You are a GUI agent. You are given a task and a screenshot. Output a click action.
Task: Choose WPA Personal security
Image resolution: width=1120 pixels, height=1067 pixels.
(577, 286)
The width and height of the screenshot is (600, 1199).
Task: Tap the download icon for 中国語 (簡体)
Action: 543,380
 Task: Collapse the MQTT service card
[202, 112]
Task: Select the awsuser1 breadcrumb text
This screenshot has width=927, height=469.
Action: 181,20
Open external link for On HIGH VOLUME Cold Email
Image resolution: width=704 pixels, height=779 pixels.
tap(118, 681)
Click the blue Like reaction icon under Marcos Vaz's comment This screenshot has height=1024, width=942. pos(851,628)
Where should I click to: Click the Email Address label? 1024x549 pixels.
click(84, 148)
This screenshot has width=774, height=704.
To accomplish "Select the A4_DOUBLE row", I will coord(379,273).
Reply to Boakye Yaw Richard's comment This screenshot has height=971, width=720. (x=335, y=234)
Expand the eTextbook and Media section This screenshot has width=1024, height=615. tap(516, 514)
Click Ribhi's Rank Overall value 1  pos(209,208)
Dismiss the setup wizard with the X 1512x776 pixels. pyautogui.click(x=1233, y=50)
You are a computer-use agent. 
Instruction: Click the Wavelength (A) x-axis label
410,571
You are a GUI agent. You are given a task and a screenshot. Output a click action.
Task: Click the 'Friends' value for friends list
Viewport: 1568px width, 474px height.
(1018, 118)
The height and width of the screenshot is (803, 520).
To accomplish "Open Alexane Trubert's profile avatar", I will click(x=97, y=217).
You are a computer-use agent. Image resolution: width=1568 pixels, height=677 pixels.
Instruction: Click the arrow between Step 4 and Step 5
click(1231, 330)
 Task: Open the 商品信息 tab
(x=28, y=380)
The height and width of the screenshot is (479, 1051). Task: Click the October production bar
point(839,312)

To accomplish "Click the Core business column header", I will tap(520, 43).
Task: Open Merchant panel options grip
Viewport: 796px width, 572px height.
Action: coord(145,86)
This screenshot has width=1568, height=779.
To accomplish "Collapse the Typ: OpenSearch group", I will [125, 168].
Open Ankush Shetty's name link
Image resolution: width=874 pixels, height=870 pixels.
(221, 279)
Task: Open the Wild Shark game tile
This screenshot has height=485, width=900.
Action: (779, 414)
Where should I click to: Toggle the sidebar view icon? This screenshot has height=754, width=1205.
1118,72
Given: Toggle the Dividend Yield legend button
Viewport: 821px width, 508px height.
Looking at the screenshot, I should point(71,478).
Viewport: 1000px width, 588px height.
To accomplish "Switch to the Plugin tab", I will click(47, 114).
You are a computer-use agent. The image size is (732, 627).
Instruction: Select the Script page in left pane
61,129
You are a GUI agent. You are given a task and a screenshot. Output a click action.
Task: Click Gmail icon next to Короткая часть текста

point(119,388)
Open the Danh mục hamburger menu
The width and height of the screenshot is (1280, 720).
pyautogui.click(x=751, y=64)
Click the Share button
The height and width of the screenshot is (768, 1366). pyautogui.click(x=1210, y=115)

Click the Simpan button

— What this task involves —
The material above must be returned word for word, complete.

— Task result —
You are a GUI agent. You are given a task and a screenshot. Output a click action.
Task: Choose WPA Personal security
Image resolution: width=1120 pixels, height=1067 pixels.
(577, 286)
The width and height of the screenshot is (600, 1199).
Task: Tap the download icon for 中国語 (簡体)
Action: 543,380
 Task: Collapse the MQTT service card
[202, 112]
Task: Select the awsuser1 breadcrumb text
This screenshot has width=927, height=469.
Action: 181,20
Open external link for On HIGH VOLUME Cold Email
Image resolution: width=704 pixels, height=779 pixels.
tap(118, 681)
Click the blue Like reaction icon under Marcos Vaz's comment This screenshot has height=1024, width=942. pos(851,628)
Where should I click to: Click the Email Address label? 1024x549 pixels.
click(84, 148)
This screenshot has width=774, height=704.
To accomplish "Select the A4_DOUBLE row", I will coord(379,273).
Reply to Boakye Yaw Richard's comment This screenshot has height=971, width=720. (x=335, y=234)
Expand the eTextbook and Media section This screenshot has width=1024, height=615. tap(516, 514)
Click Ribhi's Rank Overall value 1  pos(209,208)
Dismiss the setup wizard with the X 1512x776 pixels. pyautogui.click(x=1233, y=50)
You are a computer-use agent. 
Instruction: Click the Wavelength (A) x-axis label
410,571
You are a GUI agent. You are given a task and a screenshot. Output a click action.
Task: Click the 'Friends' value for friends list
Viewport: 1568px width, 474px height.
(1018, 118)
The height and width of the screenshot is (803, 520).
To accomplish "Open Alexane Trubert's profile avatar", I will click(x=97, y=217).
You are a computer-use agent. Image resolution: width=1568 pixels, height=677 pixels.
Instruction: Click the arrow between Step 4 and Step 5
click(1231, 330)
 Task: Open the 商品信息 tab
(x=28, y=380)
The height and width of the screenshot is (479, 1051). Task: Click the October production bar
point(839,312)

To accomplish "Click the Core business column header", I will tap(520, 43).
Task: Open Merchant panel options grip
Viewport: 796px width, 572px height.
Action: coord(145,86)
This screenshot has width=1568, height=779.
To accomplish "Collapse the Typ: OpenSearch group", I will [125, 168].
Open Ankush Shetty's name link
Image resolution: width=874 pixels, height=870 pixels.
(221, 279)
Task: Open the Wild Shark game tile
This screenshot has height=485, width=900.
Action: (779, 414)
Where should I click to: Toggle the sidebar view icon? This screenshot has height=754, width=1205.
1118,72
Given: Toggle the Dividend Yield legend button
Viewport: 821px width, 508px height.
Looking at the screenshot, I should point(71,478).
Viewport: 1000px width, 588px height.
To accomplish "Switch to the Plugin tab", I will click(47, 114).
You are a computer-use agent. The image size is (732, 627).
Instruction: Select the Script page in left pane
61,129
You are a GUI agent. You are given a task and a screenshot. Output a click action.
Task: Click Gmail icon next to Короткая часть текста

point(119,388)
Open the Danh mục hamburger menu
The width and height of the screenshot is (1280, 720).
pyautogui.click(x=751, y=64)
Click the Share button
The height and width of the screenshot is (768, 1366). pyautogui.click(x=1210, y=115)

Click the Simpan button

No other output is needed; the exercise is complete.